One other thing that loosely defines a “game manager” is completion percentage, and at 69.1% through 11 games, Jalen is riding a career high. His best previous number was 66.5%, back in 2022. Typically you’d then look at a passing grid and see a bunch of dink and dunk stuff, or Tom Brady-esque quick hitters to Julian Edelman and Wes Welker-style receivers, but Hurts’ charts look more like this in 2024:

You see a smattering of short tosses, mostly outside the hash marks, and in this case 10 of his 16 passes were thrown within 10 yards or behind the line of scrimmage. But then there’s a bomb mixed in, or a sideline shot for Brown or Smith and it reminds you that while he’s playing a cleaner game this year, checking it down to Saquon, and chucking it out of bounds when necessary, that deep ball is still there, and always will be. Plus, guys like Dilfer, Johnson, and Alex Smith weren’t giving you 600 yards on the ground. What game managers were running empty set draws?

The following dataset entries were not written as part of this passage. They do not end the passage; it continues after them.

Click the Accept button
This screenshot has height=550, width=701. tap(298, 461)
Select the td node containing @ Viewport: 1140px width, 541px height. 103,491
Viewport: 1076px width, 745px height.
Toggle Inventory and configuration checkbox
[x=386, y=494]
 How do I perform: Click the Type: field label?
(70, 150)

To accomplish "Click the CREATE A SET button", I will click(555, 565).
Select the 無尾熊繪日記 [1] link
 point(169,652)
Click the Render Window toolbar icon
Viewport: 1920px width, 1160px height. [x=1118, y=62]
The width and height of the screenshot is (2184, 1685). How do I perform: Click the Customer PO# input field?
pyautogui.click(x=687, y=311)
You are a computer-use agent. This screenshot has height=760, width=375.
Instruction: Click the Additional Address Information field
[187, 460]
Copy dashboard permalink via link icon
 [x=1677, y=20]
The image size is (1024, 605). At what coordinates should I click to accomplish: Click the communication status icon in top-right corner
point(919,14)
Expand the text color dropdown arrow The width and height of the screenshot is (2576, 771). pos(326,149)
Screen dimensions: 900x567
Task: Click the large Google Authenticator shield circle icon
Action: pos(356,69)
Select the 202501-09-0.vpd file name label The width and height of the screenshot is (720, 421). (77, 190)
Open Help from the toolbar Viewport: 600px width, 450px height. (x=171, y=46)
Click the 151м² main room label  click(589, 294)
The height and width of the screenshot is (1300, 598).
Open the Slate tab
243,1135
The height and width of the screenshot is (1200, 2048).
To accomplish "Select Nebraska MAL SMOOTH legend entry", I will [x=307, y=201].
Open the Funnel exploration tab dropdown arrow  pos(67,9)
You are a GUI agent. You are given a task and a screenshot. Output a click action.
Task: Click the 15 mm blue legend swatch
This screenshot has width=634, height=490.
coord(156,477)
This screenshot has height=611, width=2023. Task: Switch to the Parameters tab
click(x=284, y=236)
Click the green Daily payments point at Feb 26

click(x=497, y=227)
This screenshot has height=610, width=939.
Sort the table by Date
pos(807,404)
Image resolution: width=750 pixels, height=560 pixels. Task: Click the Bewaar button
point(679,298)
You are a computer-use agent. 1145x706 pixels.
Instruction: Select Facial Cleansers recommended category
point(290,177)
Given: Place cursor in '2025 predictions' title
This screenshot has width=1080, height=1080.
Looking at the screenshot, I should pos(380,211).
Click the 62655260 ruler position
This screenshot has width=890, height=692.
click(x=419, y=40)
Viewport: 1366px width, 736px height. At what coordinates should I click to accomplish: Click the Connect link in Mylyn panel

It’s hard to say how much of the cleaner Jalen this year is a result of him solving his own problems vs. Saquon taking some responsibility off of his plate, but no matter the genesis, the results are there. The Eagles are 9-2, Hurts is protecting the ball, running it well, and hitting the occasional big play, and the Birds have the #1 rushing attack in the NFL. Throw in a better-than-expected defense, and it’s why people are calling for “NFC Championship or bust” on Thanksgiving week.